Cincinnati Milacron Arrow 750 Retrofit

Yes, it faults with the U,V,W wire connected (after turning the shaft a bit) or not connected at all. It seems as though there is a fault within the 8i20 card that can't be cleared by restarting linuxcnc or repowering the 8i20card.

Sounds like maybe a damaged IGBT module
What is the DC supply voltage?

The DC supply voltage is fixed at 54 volts.

Is there some way I can test the IGBT module to verify it is the culprit?

Is there anything I can do on my end to figure out the issue with the 8i20 card or should I just ship it to have MESA take a look at it?

Probably has to go back to mesa under RMA.

I setup another 8i20 card to another servo off the milling machine. When I run the servo in open loop, I hear a small internal clicking/ticking sound that occurs at the same angular location. (The previous servo and 8i20 card did the same thing). I can hear and feel the internal click/tick when I apply 0 amps and turn the shaft by hand.

When I power down Linuxcnc, the shaft spins smooth and free with no indication of an internal tick. Is this the result of misalignment between encoder zero and servo zero? (As a note, I'm currently only running the servo using an SSI interpolated coarse single SIN/COS wave per revolution. The absolute angle value dances around at standstill.)
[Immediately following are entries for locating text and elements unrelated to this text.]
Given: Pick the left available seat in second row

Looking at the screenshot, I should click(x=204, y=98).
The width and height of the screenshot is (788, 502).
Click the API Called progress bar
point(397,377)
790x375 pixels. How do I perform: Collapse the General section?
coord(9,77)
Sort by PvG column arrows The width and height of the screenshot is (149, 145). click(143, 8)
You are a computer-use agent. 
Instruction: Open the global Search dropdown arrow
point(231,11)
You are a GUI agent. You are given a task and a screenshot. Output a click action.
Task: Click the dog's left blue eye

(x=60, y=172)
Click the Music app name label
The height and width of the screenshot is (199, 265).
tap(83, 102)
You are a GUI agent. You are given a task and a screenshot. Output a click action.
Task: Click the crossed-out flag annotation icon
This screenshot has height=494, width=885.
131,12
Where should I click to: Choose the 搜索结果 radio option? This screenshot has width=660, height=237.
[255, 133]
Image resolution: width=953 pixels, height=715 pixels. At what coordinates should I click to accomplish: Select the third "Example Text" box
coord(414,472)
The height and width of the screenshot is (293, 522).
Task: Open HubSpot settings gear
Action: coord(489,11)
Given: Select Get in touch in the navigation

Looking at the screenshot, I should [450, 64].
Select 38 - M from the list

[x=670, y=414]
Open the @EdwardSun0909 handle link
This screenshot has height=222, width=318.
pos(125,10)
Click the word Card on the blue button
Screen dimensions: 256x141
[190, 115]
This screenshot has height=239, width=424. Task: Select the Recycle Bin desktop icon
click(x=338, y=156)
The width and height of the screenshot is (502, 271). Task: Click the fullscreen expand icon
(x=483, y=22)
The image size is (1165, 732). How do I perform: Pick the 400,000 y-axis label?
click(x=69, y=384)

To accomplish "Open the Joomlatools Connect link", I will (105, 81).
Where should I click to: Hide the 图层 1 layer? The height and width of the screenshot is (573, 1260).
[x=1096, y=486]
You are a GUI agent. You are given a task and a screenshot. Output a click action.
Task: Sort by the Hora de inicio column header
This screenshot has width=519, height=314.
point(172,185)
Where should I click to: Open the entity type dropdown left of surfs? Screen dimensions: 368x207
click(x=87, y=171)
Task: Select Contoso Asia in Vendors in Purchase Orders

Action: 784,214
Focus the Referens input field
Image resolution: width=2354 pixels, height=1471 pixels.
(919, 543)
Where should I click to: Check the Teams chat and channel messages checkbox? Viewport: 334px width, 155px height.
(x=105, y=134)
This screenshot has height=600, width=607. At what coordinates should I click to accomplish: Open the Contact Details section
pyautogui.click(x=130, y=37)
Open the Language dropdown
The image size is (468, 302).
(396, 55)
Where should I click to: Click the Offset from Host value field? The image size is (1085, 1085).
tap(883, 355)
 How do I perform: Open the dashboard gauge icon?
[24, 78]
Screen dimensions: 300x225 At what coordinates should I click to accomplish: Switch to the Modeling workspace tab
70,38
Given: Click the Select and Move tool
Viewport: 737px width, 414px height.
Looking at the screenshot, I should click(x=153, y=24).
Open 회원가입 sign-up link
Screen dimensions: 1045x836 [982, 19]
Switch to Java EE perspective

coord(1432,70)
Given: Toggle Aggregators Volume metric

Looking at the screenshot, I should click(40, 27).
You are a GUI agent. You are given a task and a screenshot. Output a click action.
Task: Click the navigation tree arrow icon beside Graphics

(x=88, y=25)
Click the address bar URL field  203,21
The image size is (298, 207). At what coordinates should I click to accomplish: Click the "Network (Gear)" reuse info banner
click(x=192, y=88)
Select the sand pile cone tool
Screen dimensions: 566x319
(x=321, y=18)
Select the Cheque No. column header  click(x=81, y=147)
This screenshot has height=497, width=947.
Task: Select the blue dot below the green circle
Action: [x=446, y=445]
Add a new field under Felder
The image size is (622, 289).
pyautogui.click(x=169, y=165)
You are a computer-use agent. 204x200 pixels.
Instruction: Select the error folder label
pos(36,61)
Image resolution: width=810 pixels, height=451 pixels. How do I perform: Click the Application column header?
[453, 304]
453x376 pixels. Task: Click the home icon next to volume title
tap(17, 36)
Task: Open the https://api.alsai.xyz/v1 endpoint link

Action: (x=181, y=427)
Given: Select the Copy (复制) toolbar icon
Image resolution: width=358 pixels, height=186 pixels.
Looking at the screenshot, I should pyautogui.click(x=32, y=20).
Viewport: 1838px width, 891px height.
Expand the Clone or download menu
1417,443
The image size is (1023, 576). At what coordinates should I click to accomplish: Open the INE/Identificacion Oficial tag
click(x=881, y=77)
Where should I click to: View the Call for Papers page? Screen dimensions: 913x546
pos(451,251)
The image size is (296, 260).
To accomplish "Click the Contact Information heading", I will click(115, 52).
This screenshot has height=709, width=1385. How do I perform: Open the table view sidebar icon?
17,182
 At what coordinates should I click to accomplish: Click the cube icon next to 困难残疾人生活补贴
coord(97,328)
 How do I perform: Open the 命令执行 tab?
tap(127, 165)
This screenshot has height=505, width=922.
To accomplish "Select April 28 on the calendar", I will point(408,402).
I'd like to incorporate the fine 2048 SIN/COS waves per revolution but I'm not sure how in bldc.comp. The coarse single SIN/COS wave produces 2048 interpolated readings per revolution while the fine 2048 SIN/COS waves produce 16384 readings per revolution. I was thinking about starting the servo using the coarse single SIN/COS wave and then switching to the fine 2048 SIN/COS waves after it passes an index. The question I have is does BLDC.comp (or Linuxcnc) care if I scale the initial coarse 2048 readings up to 16384 (by a factor of 8) so that the coarse single and fine 2048 SIN/COS waves both have 16384 reading per revolution? (This would mean that the coarse single SIN/COS wave would produce readings that skip values by a factor of 8 until an index is read.)

I would not think its an alignment error but rather a discontinuity in the angle
sent to the 8I20. You might plot the angle with halscope when moving at a low speed
to see what's going on

I reduced the coarse angle resolution to 256 (from 2048) which has eliminated the absolute angle dancing around values at standstill. If there isn't anything significant to be gained from higher signal resolutions (for commutation purposes), I might leave it at this value or reduce it further in the future.

I manually spun the servo shaft and plotted the coarse absolute angle and the 8i20 angle in Hal Oscilloscope. There is definitely something going on. It seems like the 8i20 angle is momentarily being driven to zero just after the absolute angle resets back to 255.
Attached are screenshots as well as some zoomed in areas. Anybody have any ideas what may be causing this?